HomeMy WebLinkAbout10-01-1996 Special Council Mtgยท &
CITY OF AUBURN
AUBURN CITY COUNCIL SPECIAL MEETING
OCTOBER 1, 1996 - 3:00 PM
Minutes
The special meeting of the Auburn City Council convened at 3:00 PM. Those in
attendance included Mayor Charles A. Booth and Councilmembers Borden, Barber,
Poe, Singer, Brothers, Wagner, and Cerino. City staff in attendance included Finance
Director Diane Supler, Senior Accountant Shelly Coleman, Software Specialist Linda
Martinez, Deputy Finance Director Arlene Mempa, Financial Analyst Sherri Crawford,
Acting Parks & Recreation Director Dick Deal, Library Director Andy Waters, Librarian
Anita Sheneberger, Children's Librarian Terry Hendershott, Library Assistant Dixie Lish,
Deputy City Clerk Dani Daskam, and City Clerk Robin Wohlhueter. Library Board
members in attendance included Nancy Colson, Mel Lindbloom, Kim Harlington, and
Phil Jenkins.
Mayor Booth briefed the Council on the agenda for this evening. Presentations will
center around library issues and areas of potential revenue sources that may be
available to the City in the future.

• **STATED GOAL**
Copy out the Auburn City Council special meeting minutes above word for word, from start to finish.

• **SOURCE DATA**
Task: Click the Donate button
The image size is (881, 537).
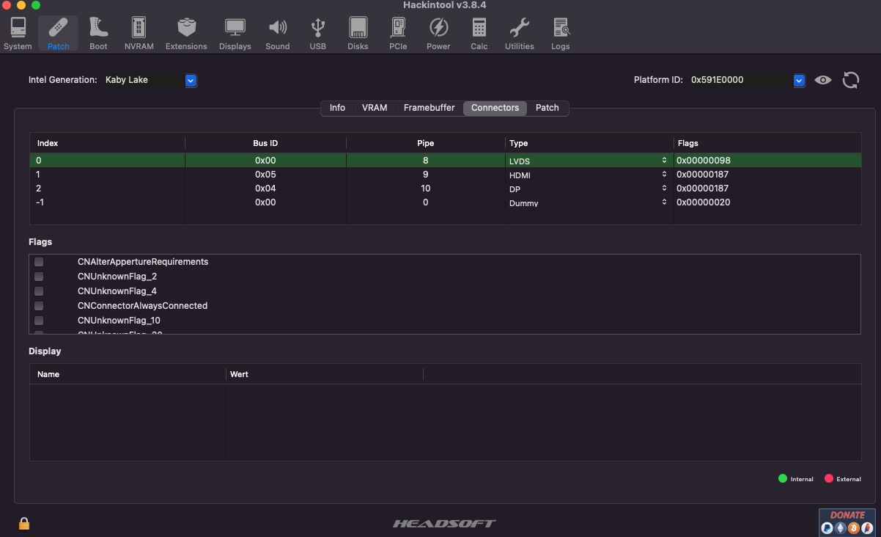Action: pos(847,522)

• **WORKED ANSWER**
HomeMy WebLinkAbout10-01-1996 Special Council Mtgยท &
CITY OF AUBURN
AUBURN CITY COUNCIL SPECIAL MEETING
OCTOBER 1, 1996 - 3:00 PM
Minutes
The special meeting of the Auburn City Council convened at 3:00 PM. Those in
attendance included Mayor Charles A. Booth and Councilmembers Borden, Barber,
Poe, Singer, Brothers, Wagner, and Cerino. City staff in attendance included Finance
Director Diane Supler, Senior Accountant Shelly Coleman, Software Specialist Linda
Martinez, Deputy Finance Director Arlene Mempa, Financial Analyst Sherri Crawford,
Acting Parks & Recreation Director Dick Deal, Library Director Andy Waters, Librarian
Anita Sheneberger, Children's Librarian Terry Hendershott, Library Assistant Dixie Lish,
Deputy City Clerk Dani Daskam, and City Clerk Robin Wohlhueter. Library Board
members in attendance included Nancy Colson, Mel Lindbloom, Kim Harlington, and
Phil Jenkins.
Mayor Booth briefed the Council on the agenda for this evening. Presentations will
center around library issues and areas of potential revenue sources that may be
available to the City in the future.